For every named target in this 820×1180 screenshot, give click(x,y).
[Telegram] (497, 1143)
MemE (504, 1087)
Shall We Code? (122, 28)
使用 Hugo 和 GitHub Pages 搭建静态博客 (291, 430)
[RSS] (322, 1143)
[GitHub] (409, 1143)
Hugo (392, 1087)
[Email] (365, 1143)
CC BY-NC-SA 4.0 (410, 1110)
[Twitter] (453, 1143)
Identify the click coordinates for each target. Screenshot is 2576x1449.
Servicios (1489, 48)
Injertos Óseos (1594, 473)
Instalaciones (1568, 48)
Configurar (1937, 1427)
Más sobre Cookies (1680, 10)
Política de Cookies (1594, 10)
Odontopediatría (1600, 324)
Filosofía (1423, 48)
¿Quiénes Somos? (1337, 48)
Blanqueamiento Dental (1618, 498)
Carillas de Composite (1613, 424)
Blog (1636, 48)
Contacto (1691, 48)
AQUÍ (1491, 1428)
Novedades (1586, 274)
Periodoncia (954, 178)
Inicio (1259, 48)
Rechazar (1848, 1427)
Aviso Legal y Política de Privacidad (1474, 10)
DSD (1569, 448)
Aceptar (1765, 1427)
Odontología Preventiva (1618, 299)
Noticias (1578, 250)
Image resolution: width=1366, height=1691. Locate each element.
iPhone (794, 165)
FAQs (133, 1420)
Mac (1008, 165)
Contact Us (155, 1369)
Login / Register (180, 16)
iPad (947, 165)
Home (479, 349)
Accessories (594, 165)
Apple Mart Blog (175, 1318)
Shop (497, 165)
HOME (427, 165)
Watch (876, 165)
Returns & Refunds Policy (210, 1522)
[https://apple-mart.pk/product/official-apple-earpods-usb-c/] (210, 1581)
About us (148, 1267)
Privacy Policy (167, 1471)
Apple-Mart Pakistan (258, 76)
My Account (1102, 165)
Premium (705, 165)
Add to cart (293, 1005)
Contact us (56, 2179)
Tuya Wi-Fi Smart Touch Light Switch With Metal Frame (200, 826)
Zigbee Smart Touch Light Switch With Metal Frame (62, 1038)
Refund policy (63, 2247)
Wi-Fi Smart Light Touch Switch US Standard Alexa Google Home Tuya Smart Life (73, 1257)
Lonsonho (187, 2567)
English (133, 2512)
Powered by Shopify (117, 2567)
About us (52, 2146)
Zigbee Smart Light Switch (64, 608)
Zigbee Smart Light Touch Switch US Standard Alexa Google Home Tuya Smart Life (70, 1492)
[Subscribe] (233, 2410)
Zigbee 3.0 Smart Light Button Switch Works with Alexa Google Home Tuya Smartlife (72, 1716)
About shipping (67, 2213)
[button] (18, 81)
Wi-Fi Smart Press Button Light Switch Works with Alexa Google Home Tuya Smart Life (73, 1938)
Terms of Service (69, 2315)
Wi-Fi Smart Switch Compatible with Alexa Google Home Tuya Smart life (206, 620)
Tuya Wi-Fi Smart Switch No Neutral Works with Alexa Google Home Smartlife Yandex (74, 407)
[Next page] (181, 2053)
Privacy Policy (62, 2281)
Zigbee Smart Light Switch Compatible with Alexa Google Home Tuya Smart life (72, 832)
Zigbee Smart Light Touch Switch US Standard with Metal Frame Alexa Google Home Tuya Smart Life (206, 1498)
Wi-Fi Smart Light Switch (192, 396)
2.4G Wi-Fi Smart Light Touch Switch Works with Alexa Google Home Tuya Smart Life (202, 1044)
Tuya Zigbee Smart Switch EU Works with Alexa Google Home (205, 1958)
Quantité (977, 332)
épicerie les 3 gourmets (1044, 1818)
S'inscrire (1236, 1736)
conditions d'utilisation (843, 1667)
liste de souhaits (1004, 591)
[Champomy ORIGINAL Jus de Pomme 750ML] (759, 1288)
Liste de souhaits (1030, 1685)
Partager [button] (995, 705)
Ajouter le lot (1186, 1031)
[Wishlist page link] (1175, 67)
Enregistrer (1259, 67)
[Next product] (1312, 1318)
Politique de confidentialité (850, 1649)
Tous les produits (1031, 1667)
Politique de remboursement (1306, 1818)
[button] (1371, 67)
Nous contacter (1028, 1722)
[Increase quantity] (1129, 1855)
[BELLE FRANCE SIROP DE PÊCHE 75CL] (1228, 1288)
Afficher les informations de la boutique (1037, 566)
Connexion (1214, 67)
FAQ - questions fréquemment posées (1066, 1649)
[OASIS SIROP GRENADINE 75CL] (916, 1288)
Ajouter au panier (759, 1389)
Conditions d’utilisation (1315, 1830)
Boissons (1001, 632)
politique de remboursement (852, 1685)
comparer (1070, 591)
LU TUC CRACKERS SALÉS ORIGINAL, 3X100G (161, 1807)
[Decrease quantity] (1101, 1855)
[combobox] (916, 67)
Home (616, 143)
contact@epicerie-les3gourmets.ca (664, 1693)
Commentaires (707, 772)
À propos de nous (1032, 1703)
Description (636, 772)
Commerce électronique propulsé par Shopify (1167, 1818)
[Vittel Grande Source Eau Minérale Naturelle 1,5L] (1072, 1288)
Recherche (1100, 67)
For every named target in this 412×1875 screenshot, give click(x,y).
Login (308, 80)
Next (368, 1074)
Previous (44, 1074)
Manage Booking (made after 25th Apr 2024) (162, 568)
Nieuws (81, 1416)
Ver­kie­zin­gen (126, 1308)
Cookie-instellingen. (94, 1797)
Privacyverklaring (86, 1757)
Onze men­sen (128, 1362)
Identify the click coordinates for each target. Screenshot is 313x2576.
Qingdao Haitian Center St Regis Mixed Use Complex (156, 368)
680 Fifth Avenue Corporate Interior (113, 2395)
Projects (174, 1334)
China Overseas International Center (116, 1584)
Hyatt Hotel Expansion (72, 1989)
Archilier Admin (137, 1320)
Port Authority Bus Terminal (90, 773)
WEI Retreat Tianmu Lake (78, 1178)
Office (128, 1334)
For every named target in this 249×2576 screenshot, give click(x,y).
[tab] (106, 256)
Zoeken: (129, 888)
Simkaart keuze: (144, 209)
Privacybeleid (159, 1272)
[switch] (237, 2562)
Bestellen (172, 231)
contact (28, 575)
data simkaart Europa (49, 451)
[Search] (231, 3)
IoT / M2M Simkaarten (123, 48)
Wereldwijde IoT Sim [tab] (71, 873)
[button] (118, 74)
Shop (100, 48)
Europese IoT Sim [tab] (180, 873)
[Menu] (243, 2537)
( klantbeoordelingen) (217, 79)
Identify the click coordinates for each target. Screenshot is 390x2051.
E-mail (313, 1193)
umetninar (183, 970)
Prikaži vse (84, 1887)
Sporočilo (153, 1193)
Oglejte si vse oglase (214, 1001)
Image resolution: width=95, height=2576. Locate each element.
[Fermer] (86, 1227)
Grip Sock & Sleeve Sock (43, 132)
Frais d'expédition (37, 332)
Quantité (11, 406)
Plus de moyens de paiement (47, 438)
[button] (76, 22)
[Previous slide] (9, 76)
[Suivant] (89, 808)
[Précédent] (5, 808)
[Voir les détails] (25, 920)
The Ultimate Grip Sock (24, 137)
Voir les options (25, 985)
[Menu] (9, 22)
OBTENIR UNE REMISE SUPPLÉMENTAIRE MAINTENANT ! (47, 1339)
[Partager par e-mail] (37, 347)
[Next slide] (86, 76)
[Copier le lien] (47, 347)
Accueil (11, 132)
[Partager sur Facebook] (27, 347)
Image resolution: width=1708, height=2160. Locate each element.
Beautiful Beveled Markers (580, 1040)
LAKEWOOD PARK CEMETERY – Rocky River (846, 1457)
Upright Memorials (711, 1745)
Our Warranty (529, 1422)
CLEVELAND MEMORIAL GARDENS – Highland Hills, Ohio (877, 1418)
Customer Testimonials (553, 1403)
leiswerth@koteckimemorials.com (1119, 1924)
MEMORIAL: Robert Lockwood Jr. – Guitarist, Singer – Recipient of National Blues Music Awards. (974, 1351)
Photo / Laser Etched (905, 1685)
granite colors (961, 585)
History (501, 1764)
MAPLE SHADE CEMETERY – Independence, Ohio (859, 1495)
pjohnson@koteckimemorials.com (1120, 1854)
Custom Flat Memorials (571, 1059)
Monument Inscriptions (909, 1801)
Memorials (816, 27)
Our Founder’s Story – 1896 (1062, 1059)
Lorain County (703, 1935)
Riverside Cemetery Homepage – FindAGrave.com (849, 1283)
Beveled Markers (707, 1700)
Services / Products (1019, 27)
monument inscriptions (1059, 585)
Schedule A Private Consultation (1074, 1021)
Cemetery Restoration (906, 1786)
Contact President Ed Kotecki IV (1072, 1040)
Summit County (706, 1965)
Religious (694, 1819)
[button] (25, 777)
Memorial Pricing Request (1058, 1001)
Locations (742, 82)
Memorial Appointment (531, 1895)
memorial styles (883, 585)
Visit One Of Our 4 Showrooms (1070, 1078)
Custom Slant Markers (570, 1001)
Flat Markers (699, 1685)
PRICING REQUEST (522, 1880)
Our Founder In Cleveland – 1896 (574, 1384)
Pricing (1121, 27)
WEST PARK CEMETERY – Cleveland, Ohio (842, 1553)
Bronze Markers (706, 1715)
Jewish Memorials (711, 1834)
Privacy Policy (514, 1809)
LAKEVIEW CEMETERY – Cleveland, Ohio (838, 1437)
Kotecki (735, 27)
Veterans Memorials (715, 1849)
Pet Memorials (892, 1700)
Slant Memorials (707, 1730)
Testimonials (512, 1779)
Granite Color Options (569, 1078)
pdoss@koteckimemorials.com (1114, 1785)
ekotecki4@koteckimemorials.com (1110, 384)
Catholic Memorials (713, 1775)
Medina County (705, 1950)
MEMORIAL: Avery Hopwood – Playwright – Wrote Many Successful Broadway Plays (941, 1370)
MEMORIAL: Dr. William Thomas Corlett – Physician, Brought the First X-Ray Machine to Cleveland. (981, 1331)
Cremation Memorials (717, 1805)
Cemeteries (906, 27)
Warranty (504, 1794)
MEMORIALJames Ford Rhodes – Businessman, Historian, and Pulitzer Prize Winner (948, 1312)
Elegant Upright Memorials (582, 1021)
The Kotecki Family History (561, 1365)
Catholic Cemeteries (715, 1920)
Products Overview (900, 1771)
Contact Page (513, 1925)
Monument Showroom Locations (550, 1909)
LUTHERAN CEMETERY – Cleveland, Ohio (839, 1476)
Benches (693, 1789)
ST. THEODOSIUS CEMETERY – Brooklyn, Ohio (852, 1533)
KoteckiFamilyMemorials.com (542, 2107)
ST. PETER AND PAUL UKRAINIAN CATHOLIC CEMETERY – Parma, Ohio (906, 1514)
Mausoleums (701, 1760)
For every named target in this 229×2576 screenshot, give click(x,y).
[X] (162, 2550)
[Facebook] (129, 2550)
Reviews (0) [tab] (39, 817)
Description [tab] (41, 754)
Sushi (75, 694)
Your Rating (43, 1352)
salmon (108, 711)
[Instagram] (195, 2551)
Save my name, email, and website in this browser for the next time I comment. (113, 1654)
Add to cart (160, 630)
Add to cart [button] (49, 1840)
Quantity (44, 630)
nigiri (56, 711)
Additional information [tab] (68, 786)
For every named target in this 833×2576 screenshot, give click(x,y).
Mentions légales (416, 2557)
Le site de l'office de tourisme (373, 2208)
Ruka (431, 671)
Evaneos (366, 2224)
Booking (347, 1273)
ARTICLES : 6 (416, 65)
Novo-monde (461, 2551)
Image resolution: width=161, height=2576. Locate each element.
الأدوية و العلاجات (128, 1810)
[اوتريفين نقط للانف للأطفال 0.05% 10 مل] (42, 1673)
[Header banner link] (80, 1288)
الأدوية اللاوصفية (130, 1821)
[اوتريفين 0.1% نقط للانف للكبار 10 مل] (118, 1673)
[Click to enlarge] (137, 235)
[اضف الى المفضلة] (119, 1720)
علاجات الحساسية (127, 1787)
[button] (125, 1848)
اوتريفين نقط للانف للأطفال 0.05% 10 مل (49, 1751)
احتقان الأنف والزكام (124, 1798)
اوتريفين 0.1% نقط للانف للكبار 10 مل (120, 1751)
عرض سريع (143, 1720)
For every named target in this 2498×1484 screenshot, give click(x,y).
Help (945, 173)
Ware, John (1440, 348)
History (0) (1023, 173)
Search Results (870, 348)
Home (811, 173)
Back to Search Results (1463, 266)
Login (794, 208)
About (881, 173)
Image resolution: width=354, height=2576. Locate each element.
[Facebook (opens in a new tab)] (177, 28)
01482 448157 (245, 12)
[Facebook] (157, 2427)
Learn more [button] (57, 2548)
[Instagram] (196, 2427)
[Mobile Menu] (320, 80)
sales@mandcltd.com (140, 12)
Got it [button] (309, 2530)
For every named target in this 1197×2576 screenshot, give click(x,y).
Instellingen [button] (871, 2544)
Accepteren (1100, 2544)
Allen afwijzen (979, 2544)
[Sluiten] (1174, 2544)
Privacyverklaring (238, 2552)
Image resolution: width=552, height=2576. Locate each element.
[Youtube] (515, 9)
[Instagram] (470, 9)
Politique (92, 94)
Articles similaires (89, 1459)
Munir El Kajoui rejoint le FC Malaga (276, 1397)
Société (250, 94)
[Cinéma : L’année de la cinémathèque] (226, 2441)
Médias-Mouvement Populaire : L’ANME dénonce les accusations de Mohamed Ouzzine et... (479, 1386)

....................

__TASK DIRECTIONS__
In the records above, how many lines contain the word "Smartlife"? Give the number alone.

__SOLVED PROBLEM__
2